MLPerf Inference
MLPerf Inference measures serving throughput, latency, and energy efficiency for trained models under realistic deployment scenarios. It is the standard benchmark for comparing inference hardware in data centers and at the edge.
MLPerf Inference, from MLCommons, measures how quickly and efficiently a system runs trained models in production-like conditions. While MLPerf Training measures learning speed, MLPerf Inference measures serving speed — the metric that matters most for deployed applications, recommendation engines, chatbots, and edge devices.
The suite includes vision (ResNet, RetinaNet), language (BERT, GPT-J, Llama 2 70B, Mixtral), recommendation (DLRM), and speech models. It defines four scenarios that mirror real deployment patterns: Offline (maximize batch throughput), Server (handle a Poisson stream within a latency bound), Single-Stream (lowest latency for one request), and Multi-Stream (concurrent streams within a deadline).
What It Measures
Metrics depend on scenario. Offline reports throughput in samples per second. Server reports the maximum queries per second sustainable while meeting a strict latency target such as a 99th-percentile bound. Single-Stream and Multi-Stream report latency directly. A separate power category reports energy per query, enabling performance-per-watt comparisons critical for data centers and edge hardware.
Methodology
Submitters use the LoadGen harness, which generates traffic patterns and enforces latency constraints so results are comparable across vendors.
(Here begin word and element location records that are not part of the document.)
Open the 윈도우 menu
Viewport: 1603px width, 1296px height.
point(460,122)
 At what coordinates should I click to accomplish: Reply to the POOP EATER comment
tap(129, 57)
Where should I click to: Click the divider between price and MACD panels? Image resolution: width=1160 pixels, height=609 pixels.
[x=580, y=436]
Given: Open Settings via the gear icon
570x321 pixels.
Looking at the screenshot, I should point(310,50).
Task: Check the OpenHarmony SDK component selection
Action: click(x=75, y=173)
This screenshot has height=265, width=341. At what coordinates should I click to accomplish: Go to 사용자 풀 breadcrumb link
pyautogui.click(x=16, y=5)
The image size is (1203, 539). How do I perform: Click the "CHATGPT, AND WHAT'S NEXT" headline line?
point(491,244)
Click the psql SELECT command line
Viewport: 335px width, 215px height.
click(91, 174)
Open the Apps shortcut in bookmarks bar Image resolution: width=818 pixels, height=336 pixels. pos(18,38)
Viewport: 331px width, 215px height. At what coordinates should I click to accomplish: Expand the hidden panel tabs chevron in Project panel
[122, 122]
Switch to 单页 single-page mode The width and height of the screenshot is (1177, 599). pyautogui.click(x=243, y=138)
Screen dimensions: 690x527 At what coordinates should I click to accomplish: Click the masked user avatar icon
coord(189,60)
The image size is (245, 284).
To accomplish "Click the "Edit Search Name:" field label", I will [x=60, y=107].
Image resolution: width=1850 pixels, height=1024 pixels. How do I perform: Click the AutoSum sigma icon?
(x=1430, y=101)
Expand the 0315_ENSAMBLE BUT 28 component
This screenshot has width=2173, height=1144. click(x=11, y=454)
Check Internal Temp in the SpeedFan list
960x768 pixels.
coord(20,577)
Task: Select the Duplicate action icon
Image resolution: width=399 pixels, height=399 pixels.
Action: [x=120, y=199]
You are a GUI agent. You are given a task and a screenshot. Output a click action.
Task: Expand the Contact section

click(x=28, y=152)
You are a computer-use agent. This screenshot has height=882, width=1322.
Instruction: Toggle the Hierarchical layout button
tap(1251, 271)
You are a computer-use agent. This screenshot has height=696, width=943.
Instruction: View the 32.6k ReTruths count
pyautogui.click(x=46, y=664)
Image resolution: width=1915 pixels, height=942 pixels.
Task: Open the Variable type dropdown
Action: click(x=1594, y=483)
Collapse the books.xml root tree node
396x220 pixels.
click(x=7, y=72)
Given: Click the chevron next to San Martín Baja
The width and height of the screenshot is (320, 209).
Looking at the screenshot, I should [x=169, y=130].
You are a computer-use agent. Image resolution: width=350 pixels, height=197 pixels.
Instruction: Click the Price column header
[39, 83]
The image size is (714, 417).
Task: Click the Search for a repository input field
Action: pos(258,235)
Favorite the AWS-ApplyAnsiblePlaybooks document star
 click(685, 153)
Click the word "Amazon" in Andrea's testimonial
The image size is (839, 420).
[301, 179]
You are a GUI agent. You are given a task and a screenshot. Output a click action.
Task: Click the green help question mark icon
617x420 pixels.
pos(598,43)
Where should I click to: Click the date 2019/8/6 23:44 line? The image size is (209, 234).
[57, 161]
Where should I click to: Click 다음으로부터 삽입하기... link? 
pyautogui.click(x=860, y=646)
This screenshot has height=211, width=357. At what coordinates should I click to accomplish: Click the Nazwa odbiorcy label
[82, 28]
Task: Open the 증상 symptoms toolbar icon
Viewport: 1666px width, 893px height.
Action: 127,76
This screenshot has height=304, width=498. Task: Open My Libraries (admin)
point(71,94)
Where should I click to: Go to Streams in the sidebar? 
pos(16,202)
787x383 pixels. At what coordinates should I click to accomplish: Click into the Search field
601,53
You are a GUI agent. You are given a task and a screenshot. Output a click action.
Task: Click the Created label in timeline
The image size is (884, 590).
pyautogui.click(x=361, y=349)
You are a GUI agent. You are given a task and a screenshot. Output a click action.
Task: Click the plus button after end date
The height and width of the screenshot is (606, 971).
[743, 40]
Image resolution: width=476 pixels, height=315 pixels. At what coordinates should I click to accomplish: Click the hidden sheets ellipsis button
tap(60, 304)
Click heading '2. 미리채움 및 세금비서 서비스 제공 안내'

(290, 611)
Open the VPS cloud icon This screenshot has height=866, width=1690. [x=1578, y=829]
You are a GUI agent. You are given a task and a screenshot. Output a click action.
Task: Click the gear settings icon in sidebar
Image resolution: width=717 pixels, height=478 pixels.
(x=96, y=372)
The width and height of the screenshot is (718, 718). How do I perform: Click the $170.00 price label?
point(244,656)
Accuracy must stay within a tolerance of the reference model — typically 99% or 99.9% — preventing systems from cheating with overly aggressive quantization. Divisions (Closed and Open) and categories (Datacenter and Edge) separate comparable systems. Results are peer-reviewed before release.
How to Interpret Results
Match the scenario to your use case: Server numbers suit online APIs, Offline suits batch pipelines, Single-Stream suits interactive edge devices. Always check the accuracy target — a 99.9% result is harder than 99%. Compare within the same round and category. Power-category results reveal efficiency that raw throughput hides; a chip with lower peak throughput but far better energy per query may win on total cost of ownership.
Limitations
LoadGen workloads are synthetic traffic, not your exact request mix. Vendor submissions are heavily optimized, so real deployments rarely match published peaks. Quantization and batching tricks valid under the rules may not suit accuracy-sensitive applications. LLM workloads in the suite lag the frontier models teams actually deploy, and edge results vary widely with thermal and power envelopes not fully captured by the benchmark.